* TEXTE FOURNI:

━━━━

Un Occidental éperdu d’un Orient en perdition

On voyage d’emblée, en abordant Entre deux rives. Ce titre, à lui seul, préfigure l’ouverture et le mouvement qui marquent le livre du diplomate français Gilles Gauthier dont le parcours est façonné par son esprit tant aventurier qu’humaniste.

LE diplomate français Gilles Gauthier. Photo D.R.

Au centre du récit, le monde arabe tel qu’il l’a vécu, à partir des années soixante, à l’époque où, en dépit de tout, l’espoir tenait encore le coup des régimes liberticides.

Grand voyageur, tenté dès sa prime jeunesse d’aller « chercher ailleurs », loin de sa paisible Gironde, pressé comme s’il répondait à l’étonnant appel de Flaubert : « Si vous saviez ! Il est temps de se dépêcher. D’ici à peu l’Orient n’existera plus (…) », le narrateur nous entraîne d’un pays arabe à l’autre. Ceux d’une région qui était son « horizon lumineux » et reste, nous dit-il dans sa belle introduction, « autant en moi qu’à l’extérieur ».

Le vaste périple qu’il accomplit dans le respect des usages, se fondant humblement, où qu’il se trouve, parmi la population, s’adaptant aux circonstances les plus variées, est d’autant plus passionnant que la plupart de ces pays, notamment ceux du Machrek, qui sont, depuis, broyés par la tournure sanglante prise par les révolutions arabes.

━━━━

* LISTE DES TÂCHES:
(a) Recopiez le passage du texte fourni depuis « Grand voyageur, tenté » jusqu'à « les révolutions arabes. » inclus.
(b) D'après le texte fourni, à partir de quelle époque le récit présente-t-il le monde arabe tel que le diplomate l'a vécu ?
Les enregistrements qui suivent proviennent d'une autre source.

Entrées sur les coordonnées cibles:
━━━━

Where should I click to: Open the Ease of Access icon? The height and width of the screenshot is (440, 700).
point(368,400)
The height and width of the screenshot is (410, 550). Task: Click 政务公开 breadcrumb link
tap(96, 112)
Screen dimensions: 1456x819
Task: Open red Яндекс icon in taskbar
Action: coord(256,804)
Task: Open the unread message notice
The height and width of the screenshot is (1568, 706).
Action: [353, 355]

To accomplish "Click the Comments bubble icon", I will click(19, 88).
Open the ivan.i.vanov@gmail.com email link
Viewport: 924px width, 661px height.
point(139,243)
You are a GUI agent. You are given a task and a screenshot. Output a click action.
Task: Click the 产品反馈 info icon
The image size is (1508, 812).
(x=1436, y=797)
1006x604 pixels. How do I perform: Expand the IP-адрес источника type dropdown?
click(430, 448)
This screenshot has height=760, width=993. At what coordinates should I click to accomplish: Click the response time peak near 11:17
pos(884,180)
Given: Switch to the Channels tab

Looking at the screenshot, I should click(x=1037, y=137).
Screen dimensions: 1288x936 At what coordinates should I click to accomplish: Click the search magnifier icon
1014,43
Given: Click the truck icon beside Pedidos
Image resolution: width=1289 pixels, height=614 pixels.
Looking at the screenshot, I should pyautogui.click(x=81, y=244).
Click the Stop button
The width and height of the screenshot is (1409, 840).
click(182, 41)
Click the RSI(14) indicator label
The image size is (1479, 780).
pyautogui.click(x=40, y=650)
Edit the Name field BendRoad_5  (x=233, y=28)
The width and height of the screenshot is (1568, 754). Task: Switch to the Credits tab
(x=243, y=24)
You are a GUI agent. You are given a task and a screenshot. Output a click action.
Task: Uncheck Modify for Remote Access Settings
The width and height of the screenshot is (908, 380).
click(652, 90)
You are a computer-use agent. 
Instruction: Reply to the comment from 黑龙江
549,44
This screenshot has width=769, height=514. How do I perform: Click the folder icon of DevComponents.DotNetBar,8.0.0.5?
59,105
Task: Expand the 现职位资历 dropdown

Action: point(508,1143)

━━━━

* RÉSULTATS:
(a)
Grand voyageur, tenté dès sa prime jeunesse d’aller « chercher ailleurs », loin de sa paisible Gironde, pressé comme s’il répondait à l’étonnant appel de Flaubert : « Si vous saviez ! Il est temps de se dépêcher. D’ici à peu l’Orient n’existera plus (…) », le narrateur nous entraîne d’un pays arabe à l’autre. Ceux d’une région qui était son « horizon lumineux » et reste, nous dit-il dans sa belle introduction, « autant en moi qu’à l’extérieur ».

Le vaste périple qu’il accomplit dans le respect des usages, se fondant humblement, où qu’il se trouve, parmi la population, s’adaptant aux circonstances les plus variées, est d’autant plus passionnant que la plupart de ces pays, notamment ceux du Machrek, qui sont, depuis, broyés par la tournure sanglante prise par les révolutions arabes.

(b) À partir des années soixante.